Alarcón, que preside a Comissão de Fiscalização, enfrenta, por sua vez, duas acusações constitucionais que o Parlamento ainda não debateu. A procuradora-geral Zoraida Ávalos o denunciou por corrupção e enriquecimento ilícito, crimes que teria cometido quando chefiava a Controladoria da República, cargo do qual foi destituído pelo Congresso em 2017. No dia 11, além de Aliança pelo Progresso, votaram em bloco a favor de debater a destituição de Vizcarra a União pelo Peru e o Podemos Peru, cujos líderes têm problemas com a Justiça: um está preso pelo assassinato de quatro policiais e o outro é investigado por lavagem de dinheiro no caso Odebrecht.
Durante a sessão de debate do impeachment, o advogado do presidente Vizcarra, Roberto Pereira, apontou as falhas que o Congresso teria cometido ao divulgar os chamados “áudios do escândalo”. “Não se pode pedir a vacância sobre uma base embrionária, presumida, duvidosa”, afirmou. “É uma prova ilegal porque não foram seguidos os caminhos normais [na investigação parlamentar sobre os contratos com Cisneros] e não foi convalidada a veracidade dos áudios”, acrescentou. Em seu discurso, Vizcarra afirmou que “a única coisa comprovada até agora foi a gravação clandestina”, e pediu que o Congresso deixe o Ministério Público investigar o que for necessário. Em outro dos áudios divulgados, o chefe de Estado comenta com sua secretária pessoal que era um problema que parentes dela tivessem sido beneficiados com contratos quando ele era governador de Moquegua, no sul do país, e que familiares da secretária-geral da presidência −que renunciou no sábado− tivessem obtido cargos públicos.
Embora o presidente tenha se livrado da destituição, ele tem pela frente mais dez meses de governo afetado pelo descrédito, e não conta com uma bancada no Parlamento. Em um dos áudios divulgados, Vizcarra combina com seu entorno como eliminar os vestígios de algumas visitas de Cisneros à sede do Executivo. Em maio, quando respondeu à imprensa sobre sua ligação com o cantor, disse que era apenas um conhecido da campanha eleitoral de Kuczynski, mas as revelações não apoiam essa versão. Na sexta-feira, a ex-assistente pessoal do atual chefe de Estado e a ex-secretária-geral da presidência passaram à condição de investigadas no caso dos contratos: a primeira, por ocultação de provas em detrimento do Estado; a segunda, por conluio com agravante.

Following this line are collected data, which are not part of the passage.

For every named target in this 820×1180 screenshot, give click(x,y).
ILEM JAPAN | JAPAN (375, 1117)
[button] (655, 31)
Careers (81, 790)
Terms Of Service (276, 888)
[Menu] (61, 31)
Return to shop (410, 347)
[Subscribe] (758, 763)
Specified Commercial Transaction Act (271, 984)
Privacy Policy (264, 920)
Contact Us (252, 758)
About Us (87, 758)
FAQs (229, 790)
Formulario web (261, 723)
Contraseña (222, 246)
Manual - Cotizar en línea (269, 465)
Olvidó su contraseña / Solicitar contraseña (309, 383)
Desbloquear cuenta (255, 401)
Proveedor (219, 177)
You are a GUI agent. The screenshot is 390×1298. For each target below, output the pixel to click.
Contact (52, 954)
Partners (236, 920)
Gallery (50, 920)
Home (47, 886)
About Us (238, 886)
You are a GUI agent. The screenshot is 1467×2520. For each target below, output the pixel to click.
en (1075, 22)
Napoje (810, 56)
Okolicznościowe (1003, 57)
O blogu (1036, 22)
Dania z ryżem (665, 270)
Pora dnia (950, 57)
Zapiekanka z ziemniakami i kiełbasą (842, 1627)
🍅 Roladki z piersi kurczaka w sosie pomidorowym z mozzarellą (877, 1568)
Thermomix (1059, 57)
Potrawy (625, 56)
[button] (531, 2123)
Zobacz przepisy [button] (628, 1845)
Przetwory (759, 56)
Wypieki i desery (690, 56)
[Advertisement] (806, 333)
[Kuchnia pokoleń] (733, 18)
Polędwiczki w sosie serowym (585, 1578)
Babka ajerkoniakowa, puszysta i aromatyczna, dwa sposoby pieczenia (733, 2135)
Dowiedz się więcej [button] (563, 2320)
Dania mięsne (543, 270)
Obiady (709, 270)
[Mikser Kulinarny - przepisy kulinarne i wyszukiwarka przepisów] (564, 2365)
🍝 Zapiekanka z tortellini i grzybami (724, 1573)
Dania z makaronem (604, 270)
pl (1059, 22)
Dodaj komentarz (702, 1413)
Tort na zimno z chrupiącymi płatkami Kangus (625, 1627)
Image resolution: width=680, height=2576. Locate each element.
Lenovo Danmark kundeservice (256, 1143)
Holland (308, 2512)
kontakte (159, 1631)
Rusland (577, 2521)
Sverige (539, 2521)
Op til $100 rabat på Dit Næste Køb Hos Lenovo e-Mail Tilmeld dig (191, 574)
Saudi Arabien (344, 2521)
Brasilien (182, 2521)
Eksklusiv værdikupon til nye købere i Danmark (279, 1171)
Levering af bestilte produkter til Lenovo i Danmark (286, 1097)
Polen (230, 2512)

Vizcarra terá de enfrentar, ao mesmo tempo, uma agenda complicada: conter a pandemia de covid-19− o Peru é o país com a maior taxa de mortalidade por 100.000 habitantes− e concluir a reforma política para as eleições gerais de abril. Tanto o Congresso anterior como o atual rejeitaram constantemente modificações nas regras eleitorais que punam o financiamento ilegal de partidos políticos. Além disso, falta aprovar o fim do voto preferencial para permitir a paridade e alternância nas listas de candidatos. Por isso, a tensão entre o Executivo e o Legislativo vai continuar, como ocorre desde março, quando foi empossado o Congresso atual.